== ASSIGNED TASK ==
Only one stretch of the listing below is wanted. Begin at the line that has "Where should I click to: Clear", stop after the line that has "Given: Click the checkmark on Accept all", and repeat every line in between exactly.

== DATA IN THIS EXERCISE ==
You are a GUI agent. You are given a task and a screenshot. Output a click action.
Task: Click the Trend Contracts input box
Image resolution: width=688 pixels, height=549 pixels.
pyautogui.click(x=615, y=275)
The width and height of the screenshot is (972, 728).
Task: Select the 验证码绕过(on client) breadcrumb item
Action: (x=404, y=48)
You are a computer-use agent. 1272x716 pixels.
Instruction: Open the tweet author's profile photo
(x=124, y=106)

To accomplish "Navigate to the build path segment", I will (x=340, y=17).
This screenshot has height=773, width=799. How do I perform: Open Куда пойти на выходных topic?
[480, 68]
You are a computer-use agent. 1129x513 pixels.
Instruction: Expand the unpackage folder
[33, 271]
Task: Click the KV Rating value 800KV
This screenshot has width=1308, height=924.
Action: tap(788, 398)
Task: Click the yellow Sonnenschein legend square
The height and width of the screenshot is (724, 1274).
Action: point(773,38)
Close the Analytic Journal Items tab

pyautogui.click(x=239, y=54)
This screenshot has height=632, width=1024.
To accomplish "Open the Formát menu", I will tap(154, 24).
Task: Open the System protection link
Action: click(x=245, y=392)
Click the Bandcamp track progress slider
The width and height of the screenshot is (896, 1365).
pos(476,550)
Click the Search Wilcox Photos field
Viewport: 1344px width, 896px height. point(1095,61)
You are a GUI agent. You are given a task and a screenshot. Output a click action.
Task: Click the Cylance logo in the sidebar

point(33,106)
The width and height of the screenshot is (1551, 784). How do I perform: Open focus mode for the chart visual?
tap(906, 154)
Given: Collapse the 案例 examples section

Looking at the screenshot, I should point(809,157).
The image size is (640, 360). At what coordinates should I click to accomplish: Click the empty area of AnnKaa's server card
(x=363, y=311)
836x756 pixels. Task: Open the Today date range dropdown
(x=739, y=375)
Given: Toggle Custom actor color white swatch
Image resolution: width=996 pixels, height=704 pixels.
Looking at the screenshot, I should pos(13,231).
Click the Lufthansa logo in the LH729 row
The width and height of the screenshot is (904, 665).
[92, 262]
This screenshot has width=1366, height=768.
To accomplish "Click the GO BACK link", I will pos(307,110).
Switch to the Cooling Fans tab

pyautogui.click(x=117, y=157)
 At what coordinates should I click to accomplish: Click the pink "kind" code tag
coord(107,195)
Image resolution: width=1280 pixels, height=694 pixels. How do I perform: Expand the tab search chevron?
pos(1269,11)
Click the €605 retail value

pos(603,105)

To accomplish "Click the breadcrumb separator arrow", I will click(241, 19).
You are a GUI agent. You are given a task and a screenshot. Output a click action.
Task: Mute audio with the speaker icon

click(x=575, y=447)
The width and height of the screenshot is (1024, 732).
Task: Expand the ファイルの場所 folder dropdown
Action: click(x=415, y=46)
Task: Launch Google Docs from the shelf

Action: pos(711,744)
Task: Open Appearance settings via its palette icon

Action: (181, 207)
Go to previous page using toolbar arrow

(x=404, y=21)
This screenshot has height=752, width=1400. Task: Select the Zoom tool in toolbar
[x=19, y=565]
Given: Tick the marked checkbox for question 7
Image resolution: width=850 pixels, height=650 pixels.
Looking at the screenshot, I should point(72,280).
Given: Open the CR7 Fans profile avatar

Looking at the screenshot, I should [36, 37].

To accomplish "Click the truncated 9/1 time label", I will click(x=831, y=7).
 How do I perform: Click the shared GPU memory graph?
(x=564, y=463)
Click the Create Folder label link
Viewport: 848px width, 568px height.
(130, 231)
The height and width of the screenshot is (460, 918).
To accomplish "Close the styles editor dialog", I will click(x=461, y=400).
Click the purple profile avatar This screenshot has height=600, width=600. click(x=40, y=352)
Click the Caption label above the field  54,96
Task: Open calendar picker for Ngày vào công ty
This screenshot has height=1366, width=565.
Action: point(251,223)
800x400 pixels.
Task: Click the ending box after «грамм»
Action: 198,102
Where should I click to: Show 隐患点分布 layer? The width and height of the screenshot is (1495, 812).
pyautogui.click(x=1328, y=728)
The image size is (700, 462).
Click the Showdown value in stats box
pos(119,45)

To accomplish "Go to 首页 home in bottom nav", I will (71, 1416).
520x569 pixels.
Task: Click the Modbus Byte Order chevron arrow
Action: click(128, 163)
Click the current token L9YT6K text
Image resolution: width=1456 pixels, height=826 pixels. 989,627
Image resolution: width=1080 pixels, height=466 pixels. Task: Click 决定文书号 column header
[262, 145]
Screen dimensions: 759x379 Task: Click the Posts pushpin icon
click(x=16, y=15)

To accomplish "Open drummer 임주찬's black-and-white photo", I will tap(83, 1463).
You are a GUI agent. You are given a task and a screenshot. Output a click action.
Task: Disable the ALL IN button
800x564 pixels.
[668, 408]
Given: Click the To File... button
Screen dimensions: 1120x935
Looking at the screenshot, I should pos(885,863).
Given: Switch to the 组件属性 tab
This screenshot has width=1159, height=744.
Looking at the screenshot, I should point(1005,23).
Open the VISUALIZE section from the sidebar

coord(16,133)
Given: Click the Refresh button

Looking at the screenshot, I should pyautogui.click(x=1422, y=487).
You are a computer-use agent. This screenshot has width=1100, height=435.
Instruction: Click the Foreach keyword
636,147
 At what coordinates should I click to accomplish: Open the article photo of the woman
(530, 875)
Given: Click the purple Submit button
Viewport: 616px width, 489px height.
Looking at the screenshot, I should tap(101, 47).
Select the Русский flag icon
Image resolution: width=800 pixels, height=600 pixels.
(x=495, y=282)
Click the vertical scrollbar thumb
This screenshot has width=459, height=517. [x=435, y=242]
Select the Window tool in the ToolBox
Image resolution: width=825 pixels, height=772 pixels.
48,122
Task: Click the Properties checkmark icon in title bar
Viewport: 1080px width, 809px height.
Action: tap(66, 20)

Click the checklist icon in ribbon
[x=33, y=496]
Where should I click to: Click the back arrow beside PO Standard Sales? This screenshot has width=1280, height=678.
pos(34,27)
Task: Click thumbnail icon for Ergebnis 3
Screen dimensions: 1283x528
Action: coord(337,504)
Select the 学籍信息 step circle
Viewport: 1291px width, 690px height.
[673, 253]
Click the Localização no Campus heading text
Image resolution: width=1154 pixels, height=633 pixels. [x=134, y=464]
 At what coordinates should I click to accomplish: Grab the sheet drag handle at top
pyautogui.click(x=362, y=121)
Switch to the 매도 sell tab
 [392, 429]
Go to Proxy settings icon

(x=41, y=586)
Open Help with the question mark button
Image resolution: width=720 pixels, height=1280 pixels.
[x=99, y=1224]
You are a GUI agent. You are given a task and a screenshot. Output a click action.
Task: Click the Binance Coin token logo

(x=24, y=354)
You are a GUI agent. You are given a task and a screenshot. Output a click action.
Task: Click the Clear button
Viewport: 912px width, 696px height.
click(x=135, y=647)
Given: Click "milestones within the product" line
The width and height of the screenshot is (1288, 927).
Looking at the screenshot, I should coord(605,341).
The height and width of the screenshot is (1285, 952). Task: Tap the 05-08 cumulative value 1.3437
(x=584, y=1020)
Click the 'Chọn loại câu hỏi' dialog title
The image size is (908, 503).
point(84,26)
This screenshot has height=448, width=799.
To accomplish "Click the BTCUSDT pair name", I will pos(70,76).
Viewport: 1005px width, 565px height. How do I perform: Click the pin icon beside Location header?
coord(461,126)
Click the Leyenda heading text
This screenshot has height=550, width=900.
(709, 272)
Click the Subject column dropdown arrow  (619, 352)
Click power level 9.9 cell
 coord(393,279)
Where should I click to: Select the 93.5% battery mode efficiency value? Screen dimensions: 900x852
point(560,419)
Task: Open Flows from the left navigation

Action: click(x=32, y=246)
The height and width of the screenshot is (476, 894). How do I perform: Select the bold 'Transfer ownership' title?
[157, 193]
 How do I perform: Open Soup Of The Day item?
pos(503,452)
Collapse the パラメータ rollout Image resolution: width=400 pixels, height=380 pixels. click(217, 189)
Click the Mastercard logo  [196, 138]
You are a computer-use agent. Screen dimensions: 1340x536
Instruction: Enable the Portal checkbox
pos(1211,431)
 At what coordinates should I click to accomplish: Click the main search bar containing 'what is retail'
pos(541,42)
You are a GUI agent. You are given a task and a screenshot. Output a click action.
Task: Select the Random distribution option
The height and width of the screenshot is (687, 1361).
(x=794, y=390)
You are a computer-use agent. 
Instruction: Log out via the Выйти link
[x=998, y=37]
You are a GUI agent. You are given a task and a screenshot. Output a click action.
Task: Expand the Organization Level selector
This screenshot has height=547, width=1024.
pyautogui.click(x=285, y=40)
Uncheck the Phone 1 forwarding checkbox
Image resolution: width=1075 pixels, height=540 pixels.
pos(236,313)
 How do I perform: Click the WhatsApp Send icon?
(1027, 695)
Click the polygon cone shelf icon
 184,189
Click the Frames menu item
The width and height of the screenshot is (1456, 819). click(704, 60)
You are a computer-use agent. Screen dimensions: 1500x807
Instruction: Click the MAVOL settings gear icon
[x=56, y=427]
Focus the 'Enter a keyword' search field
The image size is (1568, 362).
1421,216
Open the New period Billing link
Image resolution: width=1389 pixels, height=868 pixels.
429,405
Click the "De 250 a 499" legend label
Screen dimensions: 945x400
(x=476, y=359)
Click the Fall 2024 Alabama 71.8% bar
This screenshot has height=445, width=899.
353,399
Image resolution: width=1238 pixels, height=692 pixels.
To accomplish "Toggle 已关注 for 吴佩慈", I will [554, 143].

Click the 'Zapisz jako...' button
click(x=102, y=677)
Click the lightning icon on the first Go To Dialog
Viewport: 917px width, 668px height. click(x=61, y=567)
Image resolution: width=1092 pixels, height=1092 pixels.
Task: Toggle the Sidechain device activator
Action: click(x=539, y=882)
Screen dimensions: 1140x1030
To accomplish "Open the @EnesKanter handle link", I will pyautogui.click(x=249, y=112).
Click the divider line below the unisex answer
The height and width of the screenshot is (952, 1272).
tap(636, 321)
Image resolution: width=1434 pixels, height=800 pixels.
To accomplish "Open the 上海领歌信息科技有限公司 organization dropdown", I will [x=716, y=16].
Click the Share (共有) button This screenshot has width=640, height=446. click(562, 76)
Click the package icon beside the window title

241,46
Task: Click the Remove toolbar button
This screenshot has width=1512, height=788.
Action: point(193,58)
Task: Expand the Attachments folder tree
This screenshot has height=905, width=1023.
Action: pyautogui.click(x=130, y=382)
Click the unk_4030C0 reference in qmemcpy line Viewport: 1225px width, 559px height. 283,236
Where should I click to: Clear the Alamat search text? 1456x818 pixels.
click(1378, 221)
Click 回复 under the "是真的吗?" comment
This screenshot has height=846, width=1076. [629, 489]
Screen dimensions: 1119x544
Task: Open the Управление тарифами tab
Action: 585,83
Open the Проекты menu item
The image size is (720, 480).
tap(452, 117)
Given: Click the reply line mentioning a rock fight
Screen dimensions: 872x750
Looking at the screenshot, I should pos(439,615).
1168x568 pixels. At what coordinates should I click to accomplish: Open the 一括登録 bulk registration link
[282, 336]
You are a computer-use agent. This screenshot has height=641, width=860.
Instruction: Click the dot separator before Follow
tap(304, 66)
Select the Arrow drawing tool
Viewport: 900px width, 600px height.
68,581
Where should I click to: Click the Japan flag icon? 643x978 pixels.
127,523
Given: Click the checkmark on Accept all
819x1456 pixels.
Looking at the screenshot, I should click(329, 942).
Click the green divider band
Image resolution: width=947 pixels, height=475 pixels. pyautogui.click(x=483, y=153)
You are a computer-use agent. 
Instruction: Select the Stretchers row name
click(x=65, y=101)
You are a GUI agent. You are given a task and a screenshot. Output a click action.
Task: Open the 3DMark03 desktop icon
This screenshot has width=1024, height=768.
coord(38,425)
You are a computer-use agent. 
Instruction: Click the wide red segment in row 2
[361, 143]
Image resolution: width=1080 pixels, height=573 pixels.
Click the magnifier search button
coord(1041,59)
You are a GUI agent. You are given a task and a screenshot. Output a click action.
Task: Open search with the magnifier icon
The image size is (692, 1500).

== THE COMPLETED TASK ==
Where should I click to: Clear the Alamat search text? 1456x818 pixels.
click(1378, 221)
Click 回复 under the "是真的吗?" comment
This screenshot has height=846, width=1076. [629, 489]
Screen dimensions: 1119x544
Task: Open the Управление тарифами tab
Action: 585,83
Open the Проекты menu item
The image size is (720, 480).
tap(452, 117)
Given: Click the reply line mentioning a rock fight
Screen dimensions: 872x750
Looking at the screenshot, I should pos(439,615).
1168x568 pixels. At what coordinates should I click to accomplish: Open the 一括登録 bulk registration link
[282, 336]
You are a computer-use agent. This screenshot has height=641, width=860.
Instruction: Click the dot separator before Follow
tap(304, 66)
Select the Arrow drawing tool
Viewport: 900px width, 600px height.
68,581
Where should I click to: Click the Japan flag icon? 643x978 pixels.
127,523
Given: Click the checkmark on Accept all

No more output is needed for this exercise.